A faster and more accurate implementation of sincosf()

I trimmed one instruction from the fastpath of the argument reduction and updated the code in my original post. Instead of using a float->int conversion instruction to return the quadrant, ‘q’, I simply extract it during the fast ‘rint’ computation (only the two LSBs of ‘q’ are needed “downstream” so we do not care for the rest of the data).

I have always wondered whether anybody cares for the exact size of the interval covered by the fast-path in trigonometric functions. Apparently, the authors of this paper do: http://ieeexplore.ieee.org/document/6901738/

I should note that the width of the fast-path interval in the code for my_sincosf() above is limited by the cosine component. If just the sine component is needed, the switch-over point between fast-path and slow-path can be moved all the way to 117435.0.

I just wrote a timing harness to compare speeds for myself, and find a larger speed difference between CUDA and your code.

On my GTX 750Ti, CUDA 8.0 sincosf() evaluates at 6.09 GigaEvals/Sec.
The Juffariffic replacement evaluates at 11.09 GigaEvals/Sec, 1.82x faster, much better than you report.

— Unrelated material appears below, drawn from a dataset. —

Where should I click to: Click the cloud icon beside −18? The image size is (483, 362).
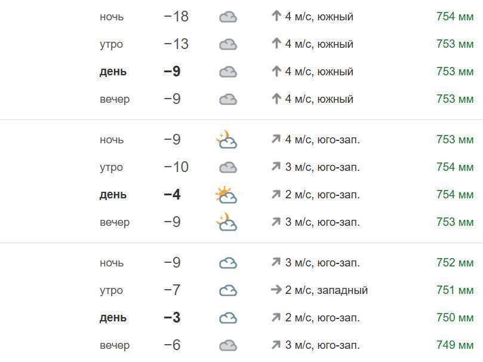(x=228, y=17)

On my GTX 950, CUDA 8.0 is 11.78 GigaEvals/Sec. Juftastic: 18.55. 1.57x.

I’m sure there could be differences due to harness implementation. And I also realize that the evals/sec would be a lot lower if the arguments were randomized per thread so single warps would tend to have more divergence in having to execute both fast path and slow path. Norbert, perhaps that’s the way you measured? It’d probably be fairest, since it’d expose the divergence penalty more clearly.

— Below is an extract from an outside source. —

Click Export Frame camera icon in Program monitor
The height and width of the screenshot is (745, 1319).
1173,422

My performance test framework does in fact use different data in every thread, and divergence does occur. It is not completely random data, though, and I set it up to never hit the slow path, as that is unlikely to be exercised in real-life applications.

For reasons of simplicity, I do not carefully subtract out residual overhead from necessary memory operations, and as a consequence, the improvements seen with a more carefully calibrated framework should be expected to be a bit higher than what I stated.

My goal here was simply to give an idea as to what kind of performance improvement might be achieved in reasonably realistic circumstances, not to achieve the highest possible benchmark number. If that resulted in an “underpromise and overdeliver” scenario here, that suits me just fine :-)

Applied changes to core approximations for minor improvement in number of correctly rounded results. In case someone is wondering about all the recent updates for accuracy improvements in various previously posted math function codes: I am test-driving a new heuristic for my polynomial approximation generation.

Noticed belatedly that the CUDA compiler (CUDA 8) isn’t able to map the shift sequence in the slowpath to SHF instructions. So do this by hand for >= sm_30, saving seven instructions (slowpath should be as compact as possible).

As for performance, I see about 24% higher throughput for my_sincosf() versus the built-in functions from CUDA 8, on a Quadro K2200 (sm_50). The test covers the fastpath only, as the slowpath should not come into play for 99.99% of real life applications.